### DIRECTION A
Extract the rows from the line containing "Where should I click to: Select" through the end of the item-finding rows below, and reproduce those lines without any change.

### PASSAGE
#####
What is stabilization?
Stabilisation is the process of improving the engineering properties of the soil before construction. Stabilisation is done to improve the CBR of the soil to be used for a specific construction purpose. This can be done using various additives including Portland cement, fly ash, lime, bitumen etc. These chemicals impart higher bond strength by providing cohesion between the soil particles.
Bitumen emulsion for Soil Stabilization
Using bitumen emulsion for soil stabilisation refers to the process of adding a specified amount of bitumen emulsion to the soil and mixing it appropriately to create a strong and stable base. The bitumen is dispersed in the water in the form of small droplets which are suspended in water by an electrostatic charge of the emulsifier.
Bitumen Emulsions can be used for stabilising both cohesive as well as non-cohesive soils. However, in soils with finer grain sizes, this method may no longer be cost effective as the soil particles require a high dosage of bitumen emulsion in order to provide the same/better level of bonding. Succinctly, the quantity of the bitumen emulsion will depend on the type of the soil so as to offer the desired strength to the soil base.
#####
### DIRECTION B
Copy the stretch of the soil stabilization passage from "Bitumen emulsion for Soil Stabilization" through "of the emulsifier." word for word.

Item-finding rows
#####
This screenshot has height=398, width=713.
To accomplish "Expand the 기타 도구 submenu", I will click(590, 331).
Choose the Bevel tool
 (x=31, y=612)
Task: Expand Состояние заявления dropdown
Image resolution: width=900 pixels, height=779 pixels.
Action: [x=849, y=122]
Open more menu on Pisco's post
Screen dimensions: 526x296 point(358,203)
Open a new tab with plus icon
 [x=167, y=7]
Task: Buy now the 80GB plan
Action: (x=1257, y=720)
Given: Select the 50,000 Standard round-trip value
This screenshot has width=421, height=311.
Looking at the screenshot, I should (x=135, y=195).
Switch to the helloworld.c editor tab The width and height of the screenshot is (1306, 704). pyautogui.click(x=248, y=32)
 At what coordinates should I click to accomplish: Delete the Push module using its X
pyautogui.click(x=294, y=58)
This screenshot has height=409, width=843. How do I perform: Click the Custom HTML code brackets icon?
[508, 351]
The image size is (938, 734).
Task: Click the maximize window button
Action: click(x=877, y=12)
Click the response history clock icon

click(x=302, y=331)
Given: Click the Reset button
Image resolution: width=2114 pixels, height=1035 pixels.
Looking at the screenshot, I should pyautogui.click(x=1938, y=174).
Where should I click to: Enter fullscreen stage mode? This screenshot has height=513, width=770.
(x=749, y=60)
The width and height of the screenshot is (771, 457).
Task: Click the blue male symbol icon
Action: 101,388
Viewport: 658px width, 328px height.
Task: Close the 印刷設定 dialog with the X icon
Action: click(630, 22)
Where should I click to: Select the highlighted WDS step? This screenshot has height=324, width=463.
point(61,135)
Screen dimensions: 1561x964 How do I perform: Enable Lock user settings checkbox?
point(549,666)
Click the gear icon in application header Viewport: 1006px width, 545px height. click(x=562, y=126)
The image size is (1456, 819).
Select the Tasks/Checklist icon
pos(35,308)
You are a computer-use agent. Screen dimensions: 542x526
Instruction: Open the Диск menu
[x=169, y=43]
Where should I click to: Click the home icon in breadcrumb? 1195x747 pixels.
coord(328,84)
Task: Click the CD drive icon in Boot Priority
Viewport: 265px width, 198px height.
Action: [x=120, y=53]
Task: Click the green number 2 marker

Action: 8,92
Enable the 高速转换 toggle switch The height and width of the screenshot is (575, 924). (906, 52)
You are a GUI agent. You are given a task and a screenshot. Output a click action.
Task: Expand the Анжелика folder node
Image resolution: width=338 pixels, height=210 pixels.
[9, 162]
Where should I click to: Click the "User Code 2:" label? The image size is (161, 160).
#####
### WRITTEN SOLUTION A
Where should I click to: Select the highlighted WDS step? This screenshot has height=324, width=463.
point(61,135)
Screen dimensions: 1561x964 How do I perform: Enable Lock user settings checkbox?
point(549,666)
Click the gear icon in application header Viewport: 1006px width, 545px height. click(x=562, y=126)
The image size is (1456, 819).
Select the Tasks/Checklist icon
pos(35,308)
You are a computer-use agent. Screen dimensions: 542x526
Instruction: Open the Диск menu
[x=169, y=43]
Where should I click to: Click the home icon in breadcrumb? 1195x747 pixels.
coord(328,84)
Task: Click the CD drive icon in Boot Priority
Viewport: 265px width, 198px height.
Action: [x=120, y=53]
Task: Click the green number 2 marker

Action: 8,92
Enable the 高速转换 toggle switch The height and width of the screenshot is (575, 924). (906, 52)
You are a GUI agent. You are given a task and a screenshot. Output a click action.
Task: Expand the Анжелика folder node
Image resolution: width=338 pixels, height=210 pixels.
[9, 162]
Where should I click to: Click the "User Code 2:" label? The image size is (161, 160).

### WRITTEN SOLUTION B
Bitumen emulsion for Soil Stabilization
Using bitumen emulsion for soil stabilisation refers to the process of adding a specified amount of bitumen emulsion to the soil and mixing it appropriately to create a strong and stable base. The bitumen is dispersed in the water in the form of small droplets which are suspended in water by an electrostatic charge of the emulsifier.